There are several alternatives to small claims court that take less time, money and energy. Before you file a claim, look for a solution outside of court because you may be able to negotiate a compromise. This is particularly important in situations where the other party is someone you'll have to deal with in the future such as a neighbor, a former friend, a relative or a customer.
To arrive at a compromise offer, consider how much it's worth to you to eliminate the time and aggravation of going to court. One good approach is to put a dollar value on an hour of your time and then multiply by the number of hours you estimate going to court will take. What are the chances that you might lose or get less than you ask for?
Any offer of compromise doesn't legally bind you to sue for that amount if the compromise isn't accepted.
If you and the defendant reach an agreement as to how much the defendant is going to pay and how much you're going to accept, that is called a settlement. If you receive your settlement money before the court date, notify the clerk that the case has been settled and ask that the case be dismissed.
If the case has been settled, but you haven't received your money, you should go to court and ask the judge to continue the case until you've received your money. After receiving your money, notify the court that you want to have the case dismissed. This can be done either in person at the clerk's office or by submitting a written request.
Court-ordered mediation isn't an option in Illinois small claims cases. The maximum amount of a small claim, which is $10,000, must be greater than the minimum amount of a mandatory court-annexed mediation claim, which is $50,000, to use the court-ordered mediation program.
Arbitration When Jury Requested
If any party requests a jury in a small claims lawsuit, the case is referred to court-annexed mandatory arbitration for a hearing before a trial is scheduled. The arbitration procedure is designed to resolve disputes by utilizing a neutral third party, called an arbitration panel. Mandatory arbitration uses rules of evidence and procedure that are less formal than those followed in trial courts, which usually leads to a faster, less expensive resolution of disputes. An arbitration panel can recommend, but not impose, a decision.
The arbitration hearing resembles a traditional trial court proceeding but the arbitration hearing is conducted by a panel of three attorneys who serve as arbitrators.

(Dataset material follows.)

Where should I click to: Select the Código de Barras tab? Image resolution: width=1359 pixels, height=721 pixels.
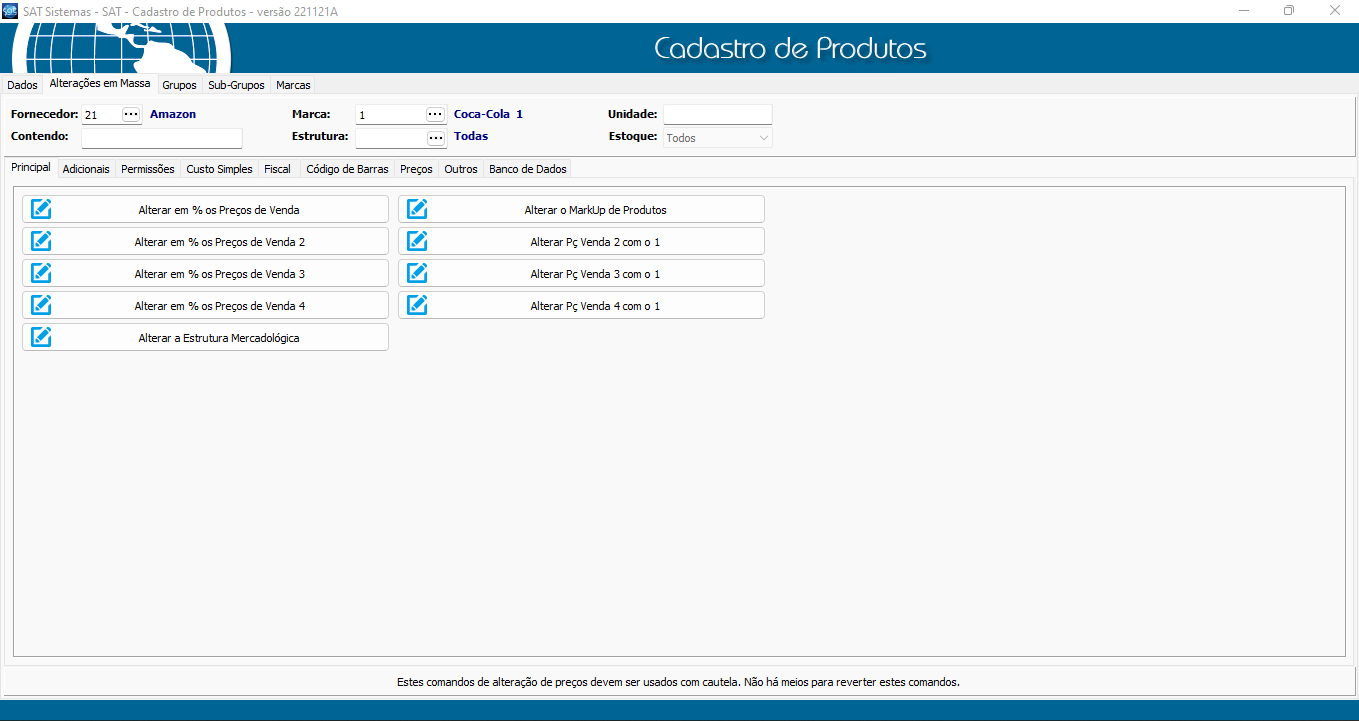[347, 169]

Bills, records, and reports of hospitals, doctors, dentists, repair persons and employers, as well as written statements from opinion witnesses, are admissible at the hearing.
At the hearing, each party to the dispute makes a concise presentation of his case to the arbitrators. Immediately following the hearing, the arbitrators deliberate privately and decide the issues that were presented. To find in favor of a party requires an agreement between two arbitrators. In most instances, an arbitration hearing is completed in approximately two hours.
Questions for Your Attorney
- What should I do if the defendant hasn't paid me after we reached an agreement?
- Are there attorneys that specialize in helping resolve small claims without going to court?
- Can I seek out and have a mediator help settle my case even though court-ordered mediation isn't available?